The Board’s goals only partially pertain to the academic program per se, and that portion would certainly not be as comprehensive and precise as the Mission Statement. The Board and Council will examine and resolve any discrepancies between Board goals and the Mission Statement.
How will we ensure that the Mission Statement is more than mere window dressing?
All Council members and the Administrative Team agree that a systematic process must be developed to ensure that the statement has an appropriate and long-lasting impact on academic decision making.
Is this particular Mission Statement to be used forever?
No. The district’s Curriculum Policy calls for continuing review of the statement’s adequacy, and procedures for amending it when necessary.
Though the above guidelines are useful, it is even more important to discuss and rehearse building review sessions. Such an activity will resolve concerns and clarify procedural matters.
After the CCC has been established, the long range curriculum plan written, and the SACs chosen, the CCC can now begin confronting critical district issues. Issues are considered critical when they must be addressed in order for the curriculum written by SACs to be delivered consistently throughout the district’s classrooms.
Critical issues impact both the district as a whole as well as individual buildings; therefore, decisions must be made at both levels. The CCC is responsible for addressing the district-level questions and making recommendations to the staff and the Board of Education. The CCC should also monitor decisions made at the building levels to assure they are consistent with district goals and priorities.
What is Mastery?
If you were to look up the word “mastery” in the dictionary, you would likely find a definition stating something similar to “expertise or full command of a subject of study.” If you were to ask five people what their definition of mastery is, you would likely get five different answers. In your position as a CCC member, you are charged with creating your own district mastery statement. The following exchange takes place at a CCC meeting while the group is trying to come to consensus on a definition for mastery. As you will notice in the character descriptions and dialogue, the CCC members are in very different places and have varying opinions as to what mastery truly means for students in their district. As you read the exchange, think about your own beliefs regarding mastery and be prepared to have your own dialogue in order to come to consensus about the definition.
A curriculum coordinating council meeting. It is April during the first year of the CCC. As the first SAC nears completion of the first curriculum document based on high achievement unit outcomes, the CCC knows defining mastery is a necessary next step. They have already agreed that student learning will now be evaluated in terms of the new curricular outcomes.
Pete: middle school science teacher — likes traditional written tests; simply using 70% as the definition for mastery is OK with him
Sue: elementary school teacher — has been studying performance criteria
Max: high school geography teacher — has some trouble with the idea of using only 70%
Gerri: middle school math teacher — has concerns about students retaining knowledge after the test is over (retention of facts later in the year)

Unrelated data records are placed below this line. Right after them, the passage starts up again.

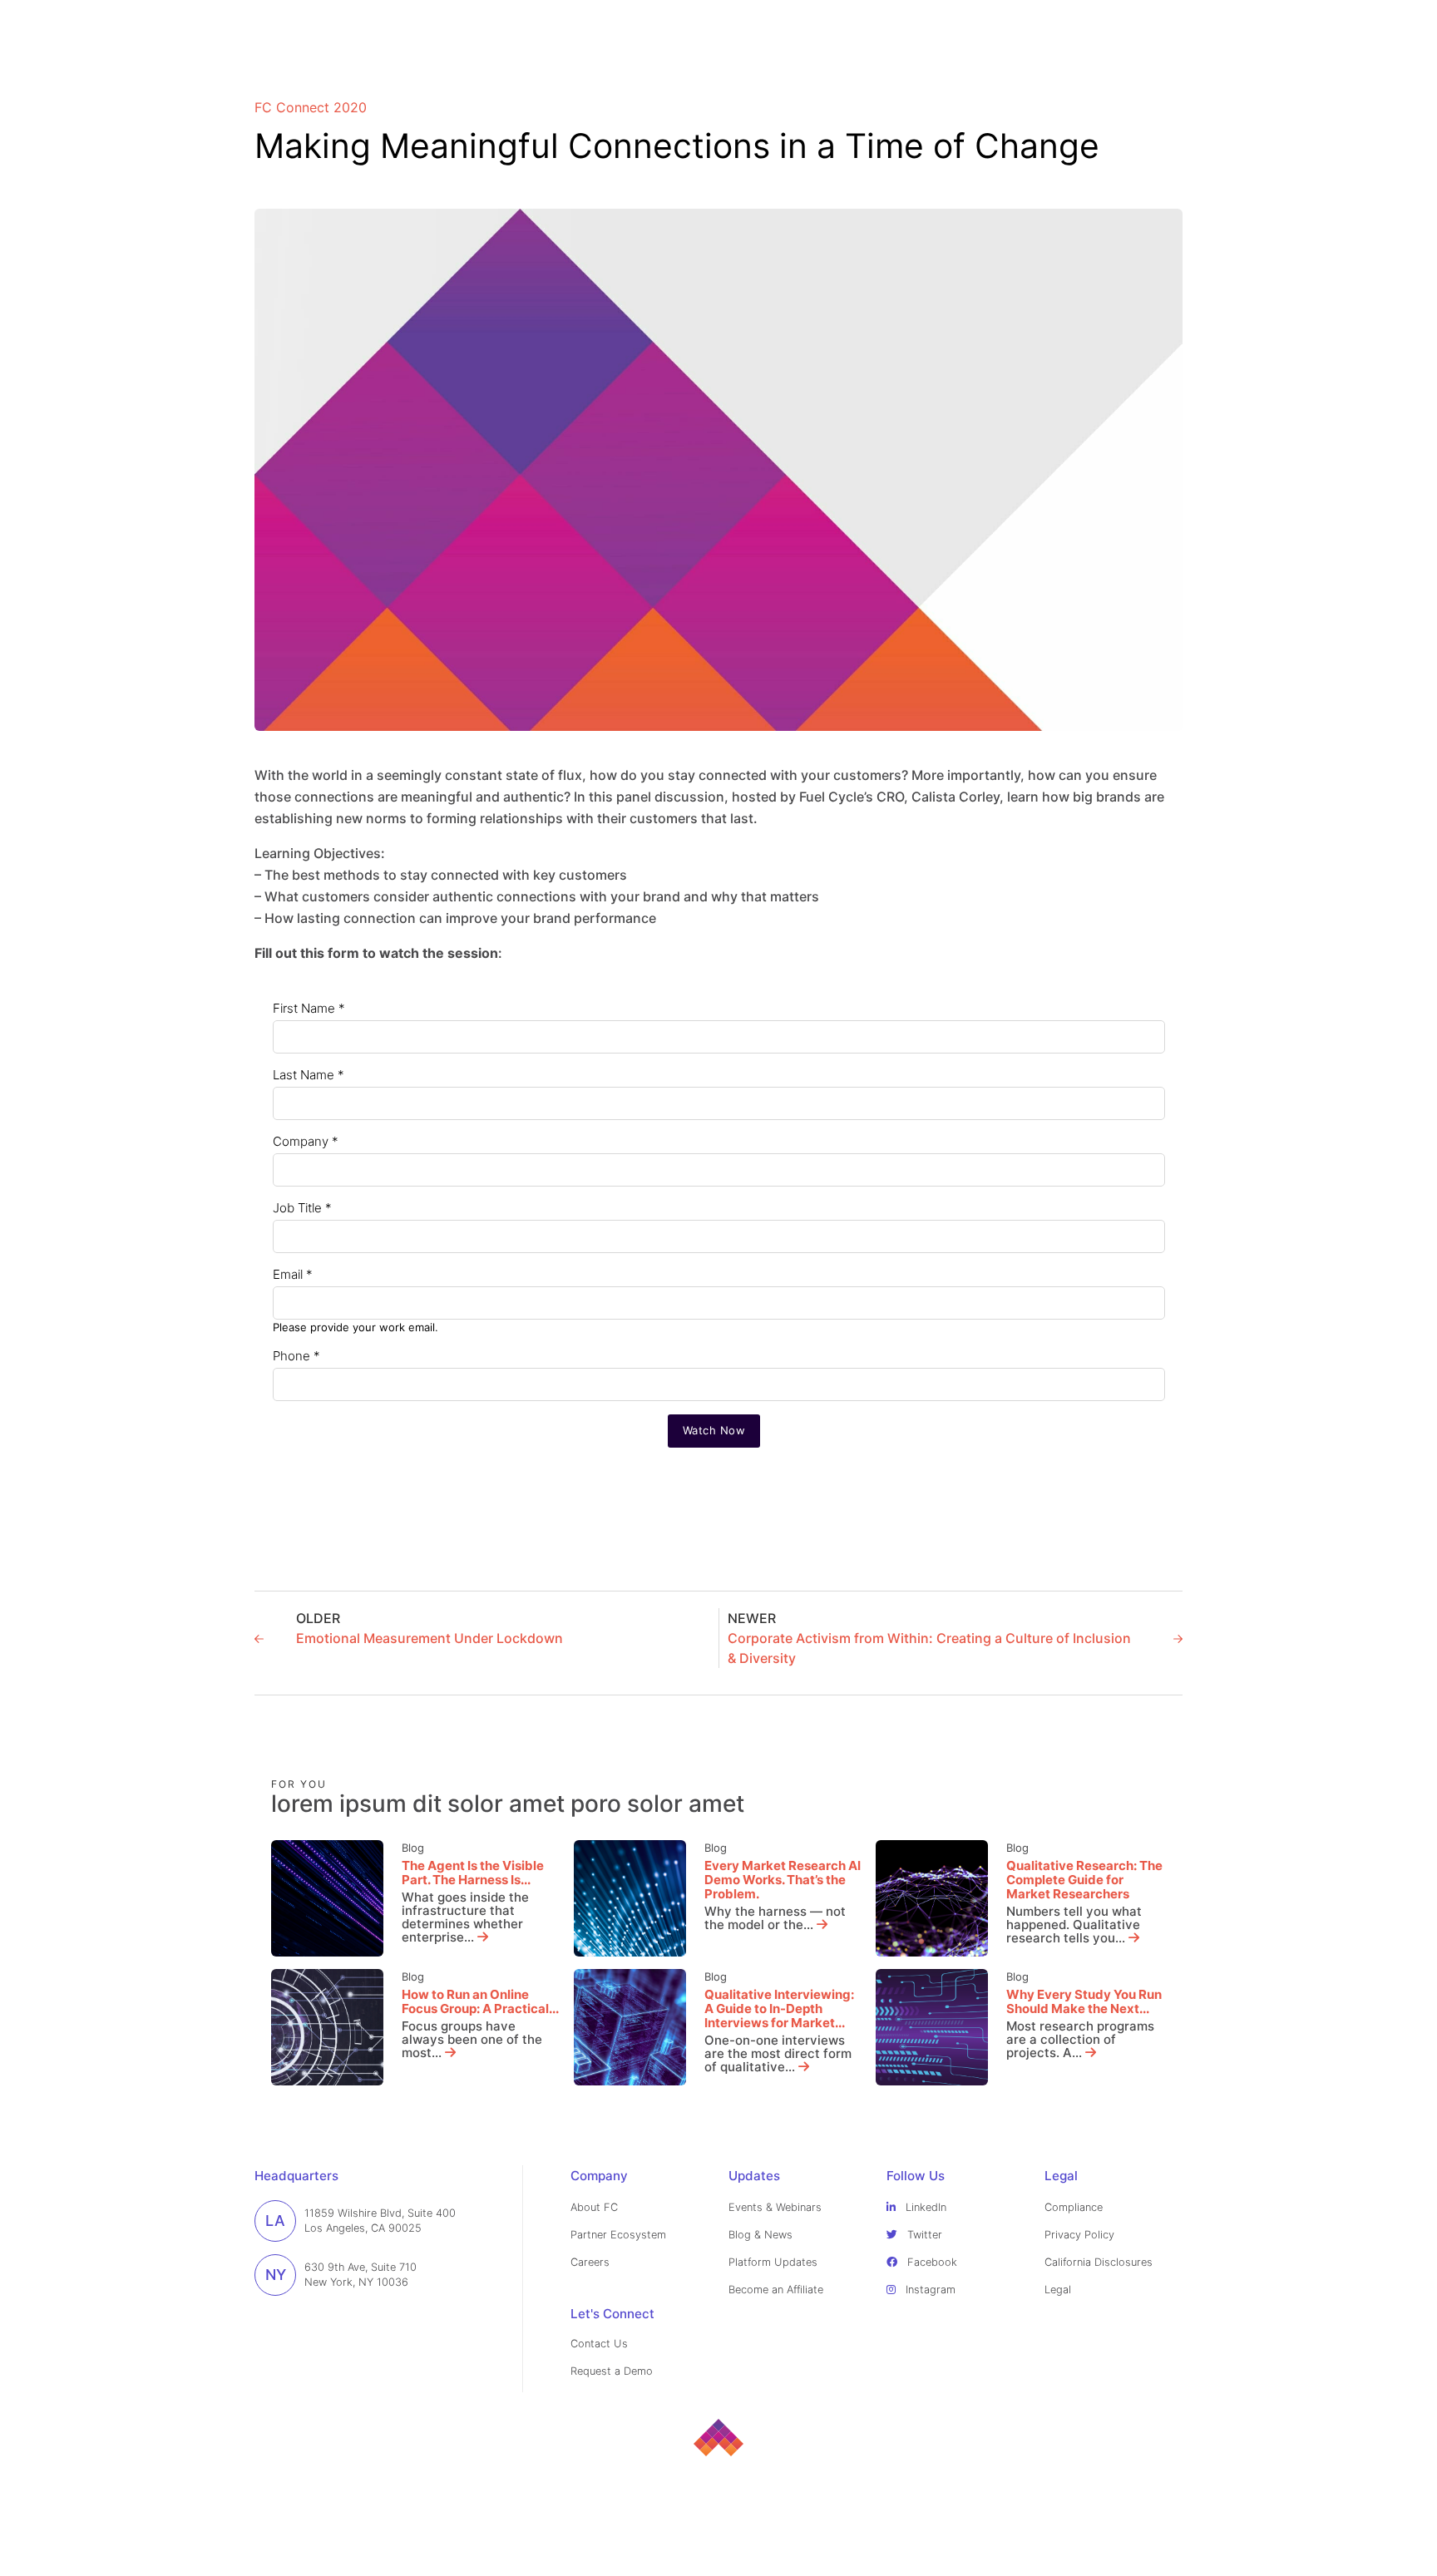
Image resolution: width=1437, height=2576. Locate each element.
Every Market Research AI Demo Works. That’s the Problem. (782, 1880)
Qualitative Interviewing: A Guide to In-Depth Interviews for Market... (779, 2008)
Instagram (929, 2289)
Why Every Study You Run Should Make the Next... (1084, 2001)
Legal (1057, 2289)
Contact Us (599, 2343)
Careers (590, 2262)
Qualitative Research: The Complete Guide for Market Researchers (1084, 1880)
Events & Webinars (775, 2207)
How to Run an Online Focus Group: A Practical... (480, 2001)
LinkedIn (924, 2207)
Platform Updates (772, 2262)
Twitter (923, 2234)
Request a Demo (611, 2371)
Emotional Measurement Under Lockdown (429, 1638)
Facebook (930, 2262)
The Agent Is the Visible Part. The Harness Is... (473, 1873)
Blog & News (760, 2234)
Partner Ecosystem (618, 2234)
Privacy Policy (1079, 2234)
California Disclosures (1098, 2262)
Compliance (1073, 2207)
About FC (594, 2207)
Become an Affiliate (775, 2289)
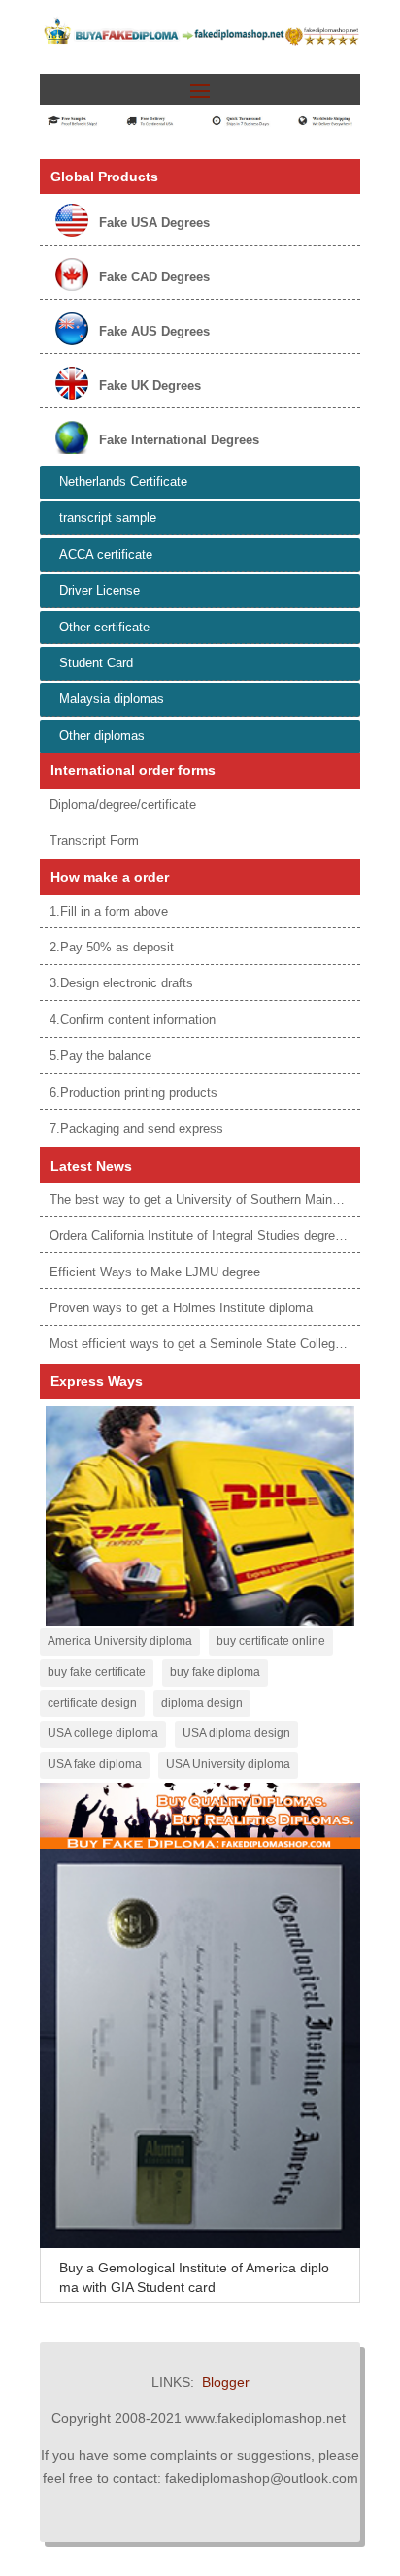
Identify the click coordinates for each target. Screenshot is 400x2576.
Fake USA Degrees (154, 222)
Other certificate (104, 627)
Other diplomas (102, 735)
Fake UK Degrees (150, 385)
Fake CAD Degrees (154, 277)
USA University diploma (228, 1764)
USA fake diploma (95, 1764)
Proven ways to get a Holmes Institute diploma (181, 1308)
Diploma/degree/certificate (123, 804)
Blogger (226, 2382)
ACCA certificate (105, 554)
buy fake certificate (97, 1672)
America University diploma (120, 1641)
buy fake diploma (215, 1672)
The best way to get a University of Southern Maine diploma (218, 1199)
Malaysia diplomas (111, 699)
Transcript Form (94, 840)
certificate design (92, 1703)
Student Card (96, 663)
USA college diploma (103, 1733)
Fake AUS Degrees (154, 331)
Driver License (99, 590)
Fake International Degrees (179, 440)
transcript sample (107, 517)
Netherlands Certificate (123, 481)
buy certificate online (271, 1641)
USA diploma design (236, 1733)
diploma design (202, 1703)
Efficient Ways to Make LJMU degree (155, 1272)
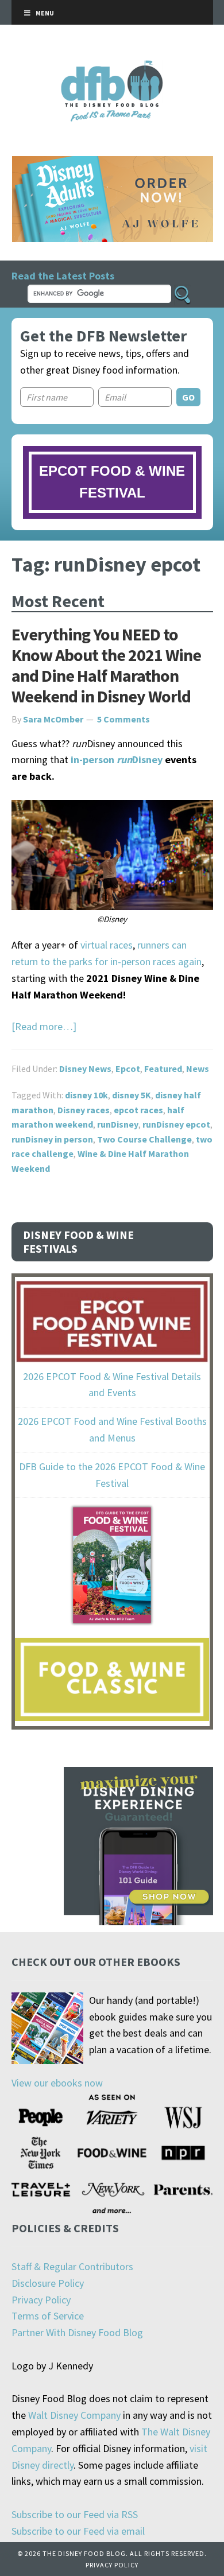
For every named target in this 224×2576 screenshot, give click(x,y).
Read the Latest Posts (62, 275)
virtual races (106, 944)
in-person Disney (117, 759)
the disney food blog (112, 67)
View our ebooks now (57, 2082)
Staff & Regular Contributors (72, 2266)
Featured (163, 1068)
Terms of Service (47, 2315)
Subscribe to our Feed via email (78, 2531)
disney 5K (131, 1095)
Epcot (127, 1068)
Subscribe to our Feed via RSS (74, 2514)
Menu (45, 13)
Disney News (85, 1068)
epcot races (138, 1110)
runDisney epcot (176, 1124)
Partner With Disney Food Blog (77, 2332)
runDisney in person (52, 1139)
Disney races (83, 1110)
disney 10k (86, 1095)
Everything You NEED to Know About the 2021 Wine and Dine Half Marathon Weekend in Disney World (106, 665)
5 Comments (123, 719)
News (197, 1068)
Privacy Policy (41, 2299)
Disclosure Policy (47, 2283)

Robert: elementary school art teacher — has a lot of trouble with using only 70% due to his subject matter
James: high school driver’s ed. teacher — has A LOT of trouble with 70% due to his subject matter
Amy: high school government teacher — has concerns about students transferring what they’ve learned in class to real-life situations
Angela: middle school English teacher — has concerns about her accountability when students don’t use a skill on a daily basis, but they have shown the skill on a test
Joe: chair of the CCC
Joe: (standing next to blank chart paper) I would like our discussion today to focus on two questions “Just what is mastery”; and “How is mastery defined or determined?” During our discussion, I’ll record your questions or issues so we’ll have a record of what we need to resolve. So, let’s start with the first question: just what is mastery?
Pete: Well, mastery means that students really learned what I wanted them to learn.
Sue: Yes, but how do you know they really learned it?
Pete: The same way we’ve always decided if learning has really happened — through tests. I think the issue is how well do students have to do on a test for us to say they’ve mastered it? I’ve been reading about this lately, and it seems like most schools are requiring at least 70% — some say as high as 85% — to declare that a student has met mastery.
Max: That 70% bothers me. In my last geography unit there were ten things I thought were absolutely essential for students to know. Are you telling me that if they know seven of those things, but don’t have a clue about the other three, they’ve reached mastery? Or are they supposed to know each of the ten things at a 70% level? I’m not sure I know how to put that kind of value on each part.
Joe: So the issue you are raising is: if we say “70%,” then we have to decide 70% of what?
Gerri: I have another kind of problem with using a percentage. I have students in every one of my math classes who have scored 100% on a major test. Yet a month or so later, when I surprise them with a few review problems, the very same kids who scored 100% are lucky to get half of them right. Obviously their learning was short-term and not permanent. There’s no way you would call that mastery.
Joe: So another issue would be that mastery should not be determined by a “one shot” evaluation. In determining mastery are we going to evaluate whether the student can demonstrate the knowledge next week, next month, or next year?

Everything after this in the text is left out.